我使用spring security进行身份验证登录。 我想在名称和密码中传递动态值,但我不想使用服务层,因为我在控制器中使用Web服务调用。
这是我的代码:
<?xml version="1.0" encoding="UTF-8"?>
<beans:beans xmlns="http://www.springframework.org/schema/security"
xmlns:beans="http://www.springframework.org/schema/beans"
xmlns:xsi="http://www.w3.org/2001/XMLSchema-instance"
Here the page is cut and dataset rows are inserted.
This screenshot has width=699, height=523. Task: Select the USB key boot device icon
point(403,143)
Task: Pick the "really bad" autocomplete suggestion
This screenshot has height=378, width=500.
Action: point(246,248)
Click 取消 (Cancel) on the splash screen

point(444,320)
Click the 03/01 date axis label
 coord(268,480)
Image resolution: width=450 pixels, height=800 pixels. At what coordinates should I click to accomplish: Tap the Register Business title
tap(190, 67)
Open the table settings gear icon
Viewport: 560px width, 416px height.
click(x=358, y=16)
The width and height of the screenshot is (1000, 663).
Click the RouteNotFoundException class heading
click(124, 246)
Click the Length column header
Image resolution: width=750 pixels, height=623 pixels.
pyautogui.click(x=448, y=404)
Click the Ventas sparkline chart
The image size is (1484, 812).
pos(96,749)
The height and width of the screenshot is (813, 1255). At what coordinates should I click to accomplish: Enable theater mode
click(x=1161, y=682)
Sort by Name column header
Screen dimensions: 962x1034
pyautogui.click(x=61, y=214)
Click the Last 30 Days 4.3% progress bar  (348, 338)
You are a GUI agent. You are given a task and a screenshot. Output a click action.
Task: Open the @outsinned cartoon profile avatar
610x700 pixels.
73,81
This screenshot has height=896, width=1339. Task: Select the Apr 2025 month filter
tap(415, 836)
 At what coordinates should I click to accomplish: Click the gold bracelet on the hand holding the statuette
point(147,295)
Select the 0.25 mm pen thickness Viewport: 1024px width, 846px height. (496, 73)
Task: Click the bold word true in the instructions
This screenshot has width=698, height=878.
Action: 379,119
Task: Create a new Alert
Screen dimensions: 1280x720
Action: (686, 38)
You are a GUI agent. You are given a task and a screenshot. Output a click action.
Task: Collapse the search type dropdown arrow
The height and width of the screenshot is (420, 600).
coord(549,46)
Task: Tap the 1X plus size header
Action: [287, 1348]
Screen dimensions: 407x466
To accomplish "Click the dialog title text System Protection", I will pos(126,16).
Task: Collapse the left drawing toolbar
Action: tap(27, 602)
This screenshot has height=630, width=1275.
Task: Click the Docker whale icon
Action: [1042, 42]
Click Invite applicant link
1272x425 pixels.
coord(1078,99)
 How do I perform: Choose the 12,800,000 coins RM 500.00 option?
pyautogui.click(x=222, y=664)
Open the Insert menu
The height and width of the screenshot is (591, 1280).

xsi:schemaLocation="http://www.springframework.org/schema/beans http://www.springframework.org/schema/beans/spring-beans-3.0.xsd
http://www.springframework.org/schema/security http://www.springframework.org/schema/security/spring-security-3.1.xsd">
<global-method-security pre-post-annotations="enabled" />
<http pattern="/auth/logout.html" security="none"/>
<http pattern="/css/**" security="none" />
<http pattern="/js/**" security="none" />
<http auto-config="true" use-expressions="true">
<intercept-url pattern="/login" access="permitAll" />
<intercept-url pattern="/logout" access="permitAll" />
<intercept-url pattern="/accessdenied" access="permitAll" />
<intercept-url pattern="/**" access="hasRole('ROLE_USER')" />
<form-login login-page="/login" default-target-url="/suburb_analyser" authentication-failure-url="/accessdenied" />
<logout logout-success-url="/logout" />
</http>
<authentication-manager alias="authenticationManager">
<authentication-provider>
<user-service>
<user name="j@hotsal.com.au" password="mor55eover" authorities="ROLE_USER" />
</user-service>
</authentication-provider>
</authentication-manager>
</beans:beans>
答案 0 :(得分:0)
如果要在名称和密码中传递动态值。您需要声明一个实现UserDetailsService接口的bean。然后将xml修改为:
<authentication-manager alias="authenticationManager">
<authentication-provider user-service-ref="yourServiceBeanName">
</authentication-provider>
</authentication-manager>
您可以使用JDBC,文件系统或内存在您的服务中动态生成您的名称和密码。